Would business benefit if all communication was conducted in text? Last night in the TV programme the Apprentice, Sir Alan Sugar, in an appeal for brevity, asked one of his potential apprentices, to restrict his answers to SMS like succinctness. Certainly it would perhaps be a good discipline for some people to adopt.
But for day to day chat, surely, a good old natter on the phone takes some beating.
According to a report from Ofcom, these days the number of text messages sent across the length and breadth of the land exceeds the number of phone calls. Apparently Joe average sends 28 texts a week, but only makes 20 phone calls
The exception is London, no doubt because most mobile phone bills are paid for by the employer.
The Ofcom report also found that out in the countryside, broadband take up is still behind urban areas, although counting dial-up internet access too, a higher percentage of people in the countryside have net access.
The Ofcom report also looked at take-up of digital TV across the country.
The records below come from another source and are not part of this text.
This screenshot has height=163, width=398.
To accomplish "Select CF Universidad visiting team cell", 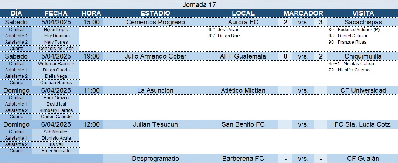I will 363,90.
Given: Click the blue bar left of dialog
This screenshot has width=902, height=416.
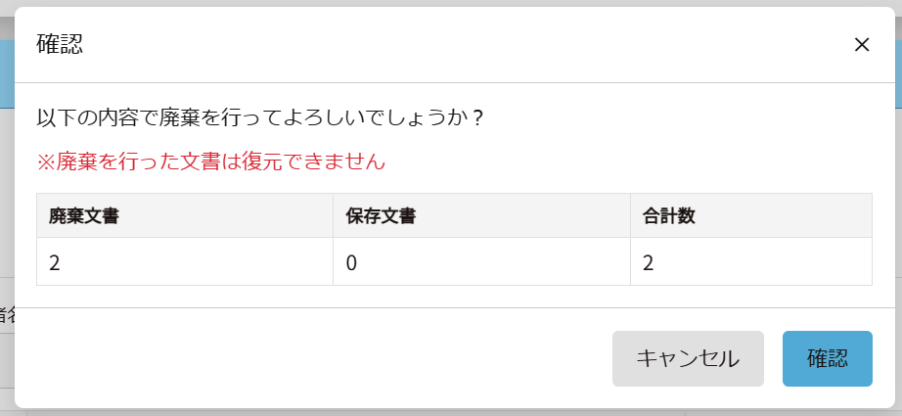Looking at the screenshot, I should [x=6, y=73].
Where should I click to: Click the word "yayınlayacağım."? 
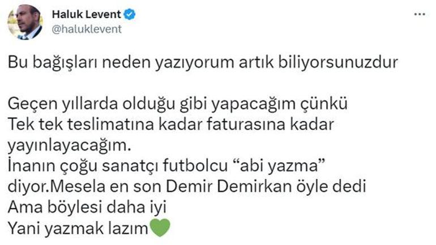[69, 146]
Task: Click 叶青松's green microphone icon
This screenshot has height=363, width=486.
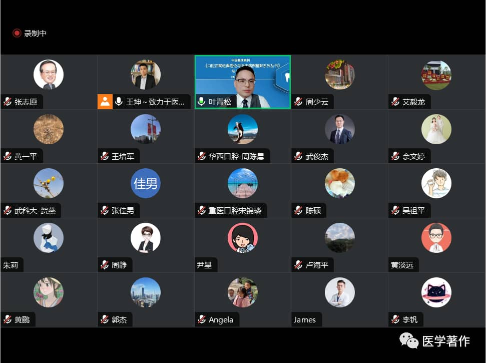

It found that Wales and the North West of England have the highest take-up of digital television, both at 72%. London and Northern Ireland have the lowest levels of digital television take-up at 58% and 53% respectively.
There are clear geographic differences in television viewing habits – people with digital TV in Scotland and the North East watch the most television in the UK (both at 28 hours per week) whereas those in London and Northern Ireland watch the least (at 23 hours per week).
Programmes with a local flavour attract larger audiences in some parts of the UK – for example, Midsomer Murders in the West of England, Doc Martin in the South West of England, Heartbeat and Emmerdale in Yorkshire, Hogmanay Live in Scotland, Wales on Saturday in Wales, EastEnders in London and Coronation Street in the North West.
Radio listening also varies geographically with the number of weekly hours spent listening to the radio highest in the South of England (at 26 hours per week) and lowest in the North East, Scotland and Wales (at 22, 23 and 23 hours respectively).